As evidenced by the presence of both PSA- and NGEP-specific T cells, it is possible that not only PSA-specific T cells were generated. Biopsies obtained 1 month after administration of the last intraprostatic vaccine showed a persistent, robust inflammatory infiltrate in the majority of patients tested. Since the vector in this vaccine directly infects tumor cells, there may be many other tumor-associated antigens (TAAs) besides PSA presented to T cells, and this broader immune response may be more clinically relevant [33]. Other studies suggested improved clinical outcomes in patients who had broader immune responses post-vaccination [34–36]. The inflammatory infiltrate within the tumor could conceivably be due to PSA-specific and other tumor-specific T cells. While only 33 % of patients tested had substantial increases in peripheral PSA-specific T cells (≥tenfold increase), the goal of an effective therapeutic vaccine is to generate a specific T-cell response that can traffic to the tumor (not remain in peripheral circulation). Furthermore, clinical studies have demonstrated higher levels of TAA-specific T cells in tumor than in peripheral blood, leading to the possibility that peripheral immune responses underestimate the true anti-tumor immune response [37]. It should also be noted that the peripheral immune response only is against a 9-amino acid peptide, while the vaccine contains the entire PSA gene (about 244 amino acids).

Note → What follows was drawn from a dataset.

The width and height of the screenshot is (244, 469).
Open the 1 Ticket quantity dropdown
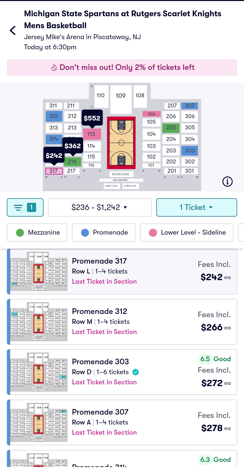tap(196, 207)
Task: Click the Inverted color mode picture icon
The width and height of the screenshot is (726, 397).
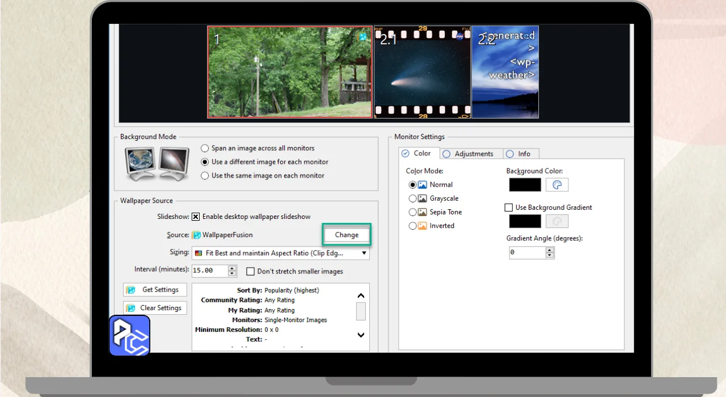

Whether the dramatically increased immune infiltrates seen following vaccination were vector-specific or tumor-specific, PSA changes consistent with a therapeutic response were nonetheless observed. The majority of the infiltrate appeared to be CD3⁺, with CD8⁺ cells having a predilection for areas of epithelial tumor, as expected with a tumor-specific, systemic antitumor immune response. Multiple retrospective studies have demonstrated that an increased number of tumor-infiltrating lymphocytes convey an improved prognosis in various tumor types [38–43]. However, it is not known whether intervention-induced increase in tumor-infiltrating lymphocytes portends an improved prognosis. While it is not known whether the CD4⁺ cells were tumor-specific, recent preclinical data suggest that tumor-specific CD4⁺ T cells can prevent tolerance of tumor-specific CD8⁺ T cells and that tumor-specific CD8⁺ T cells primed in the presence of activated CD4⁺ T cells have prolonged effector function against tumors [44].

This study builds on previous preclinical studies [7, 8, 14, 45, 46] and demonstrates the safety and feasibility of this novel therapeutic vaccine approach. Encouraging preliminary results indicating both systemic and tumor-site immune changes were seen in the majority of patients in which samples for analysis were available. Similarly, improvements in PSA kinetics occurred in a majority of patients. It should be emphasized that these results are presented merely for descriptive purposes of data collected and that no conclusions about efficacy can be drawn due to the relatively small number of patients, non-randomized trial design, and the heterogeneity of the patient population sampled. However, we feel that further studies are warranted to determine whether this vaccine strategy can translate into improved clinical outcomes. In particular, this “off-the-shelf” vaccine strategy may be well suited for the neoadjuvant setting in patients with high-risk prostate cancer or as an intervention with minimal adverse effects for patients with low-risk prostate cancer who would otherwise opt for watchful waiting. We are planning such a follow-up study in which s.c. vaccines will be given in the neoadjuvant setting to enable us not only to determine whether intratumoral infiltrates are also associated with s.c. vaccines, but additionally to allow us to have much greater tumor volume to further detail immune responses at the level of the tumor.